Learn how to compost! Topics include: leaf mulching in your yard, yard waste composting, hands-on composting demonstration, making compost tea, proper food waste composting, and vermicomposting. All participants will receive free backyard compost bins. To reserve a spot, email Master Gardener, Sandra Tarpinian or call her at 703-536-7186.
Build-Your-Own Composter Workshops
Next Event: TBD!
2-5 p.m. Community Center (223 Little Falls St.)
$75, registration limited to 15 people
Participants will start this workshop with a pile of recycled lumber, a recycled pickle barrel, and assorted screws and bolts, but you will leave with a fully functioning tumbler style composter! We will take you through the construction steps and also give you some primers on proper composting technique. The finished composter will hold 55 gallons of organic material. All lumber will be pre-cut and all tools and materials will be provided. The cost of the workshop is $75 and registration is limited to 15 people, although you may bring helpers to assist with the construction. Workshop is hosted by the Northern Virginia Soil and Water Conservation District (NVSWCD). For more information or to register for an upcoming class email firstname.lastname@example.org.
Alternative Food Waste Collection and Composting Programs
Don't have a backyard or looking for an alternative composting option? The City offers a variety of programs to help everyone compost! In August 2015, the City began hosting a weekly food waste collection station at the farmers market. After a year of sustained participation, the region's first 24-hour community compost program was launched at City Hall. Residents are invited to drop off food waste any day of the week. Check out current program offerings here.
Compost has the ability to help regenerate poor soils. The composting process encourages the production of beneficial micro-organisms (mainly bacteria and fungi) which in turn break down organic matter to create humus. Humus a rich nutrient-filled material - increases the nutrient content in soils and helps soils retain moisture. Compost has also been shown to suppress plant diseases and pests, reduce or eliminate the need for chemical fertilizers, and promote higher yields of agricultural crops.
The composting process has been shown to absorb odors and treat semivolatile and volatile organic compounds (VOCs), including heating fuels, polyaromatic hydrocarbons (PAHs), and explosives.

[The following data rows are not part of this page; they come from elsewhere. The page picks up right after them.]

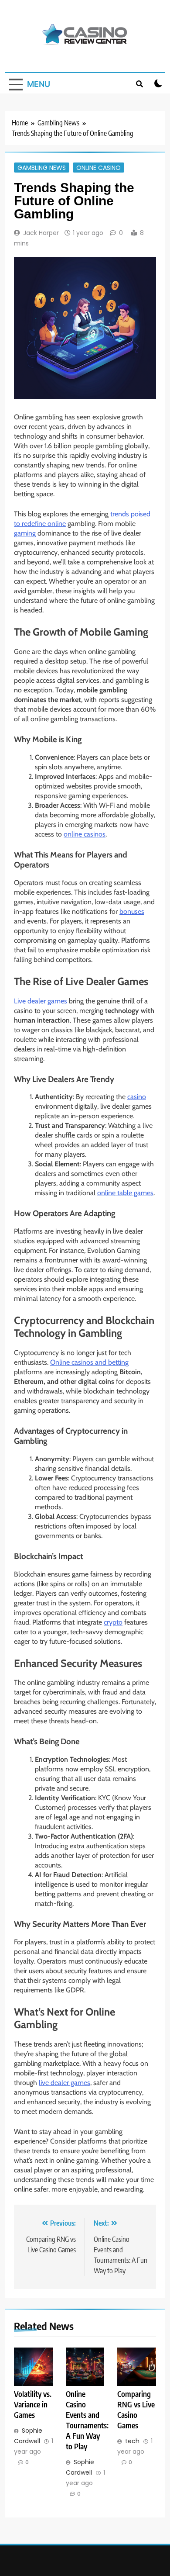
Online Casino (98, 167)
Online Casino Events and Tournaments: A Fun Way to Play (87, 2420)
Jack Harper (41, 232)
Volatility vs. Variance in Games (32, 2404)
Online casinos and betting (89, 1362)
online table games (125, 1193)
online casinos (84, 834)
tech (132, 2441)
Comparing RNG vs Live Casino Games (136, 2409)
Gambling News (41, 167)
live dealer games (64, 2082)
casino (136, 1097)
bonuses (131, 911)
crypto (113, 1622)
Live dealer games (40, 1001)
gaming (25, 533)
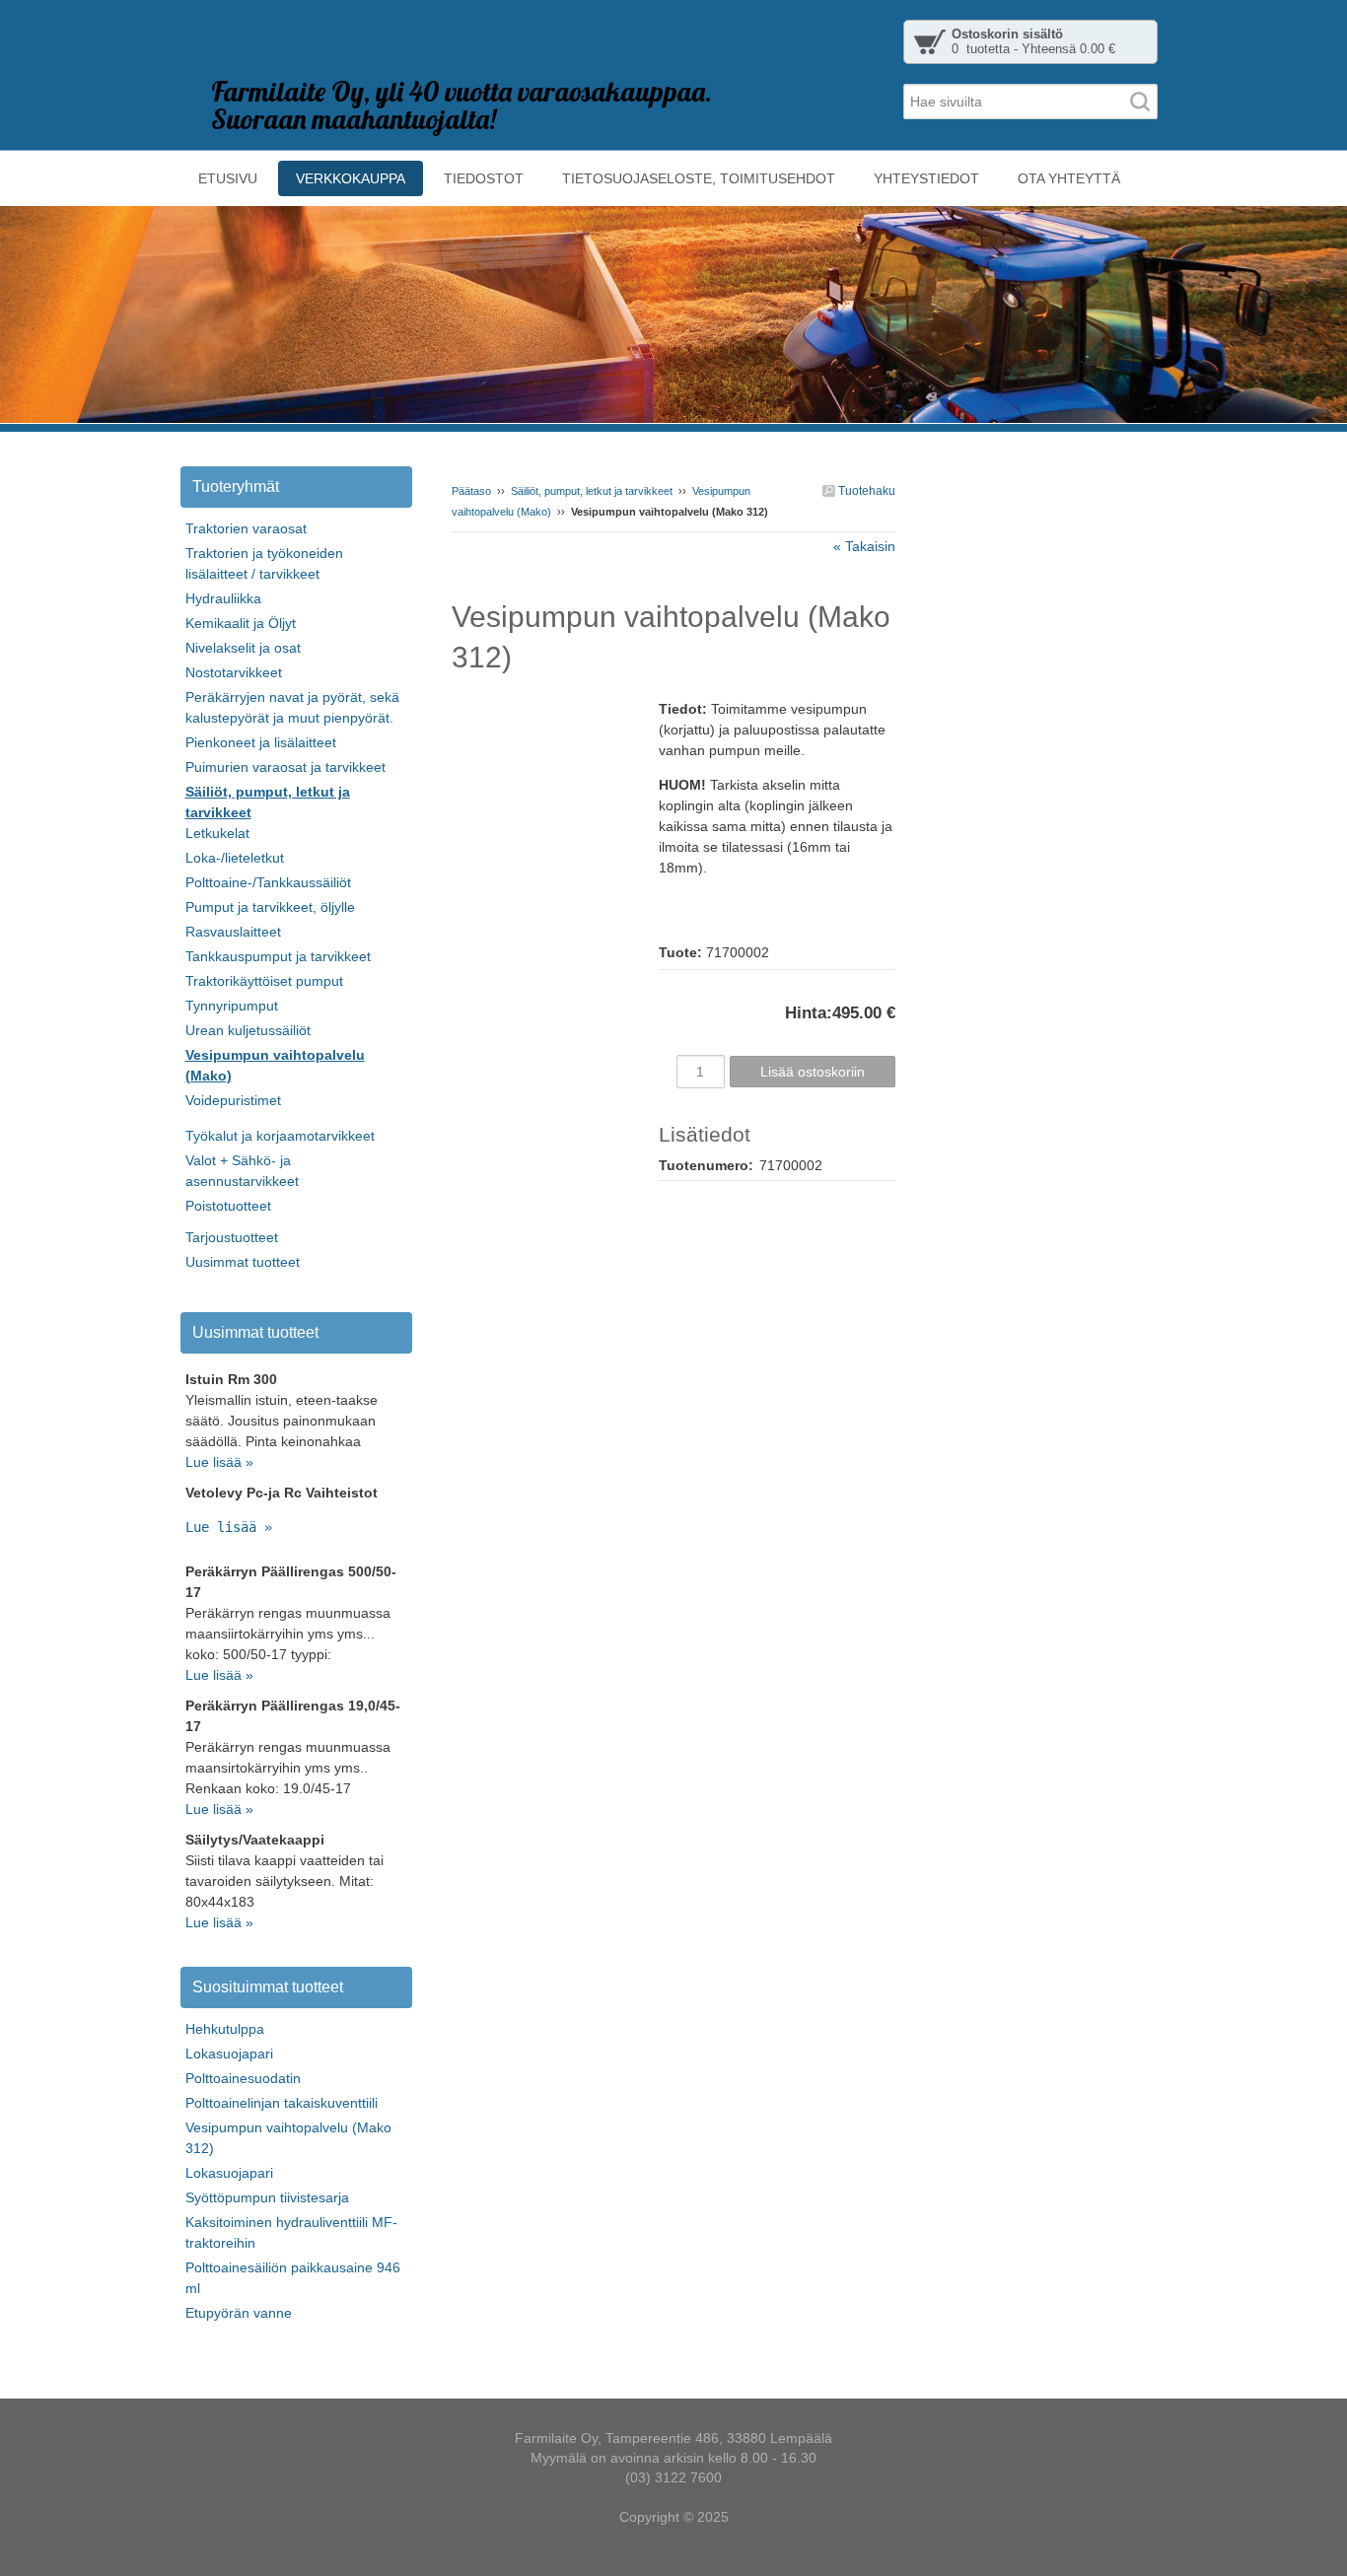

It has also been shown to bind heavy metals and prevent them from migrating to water resources or being absorbed by plants. The compost process degrades and, in some cases, completely eliminates wood preservatives, pesticides, and both chlorinated and nonchlorinated hydrocarbons in contaminated soils.
Compost Helps Prevent Pollution
Composting organic materials that have been diverted from landfills ultimately avoids the production of methane and leachate formulation in the landfills. Compost has the ability to prevent pollutants in stormwater runoff from reaching surface water resources. Compost has also been shown to prevent erosion and silting on embankments parallel to creeks, lakes, and rivers, and prevents erosion and turf loss on roadsides, hillsides, playing fields, and golf courses.
Using Compost Offers Economic Benefits
Using compost can reduce the need for water, fertilizers, and pesticides. It serves as a marketable commodity and is a low-cost alternative to standard landfill cover and artificial soil amendments. Composting also extends municipal landfill life by diverting organic materials from landfills and provides a less costly alternative to conventional methods of remediating (cleaning) contaminated soil.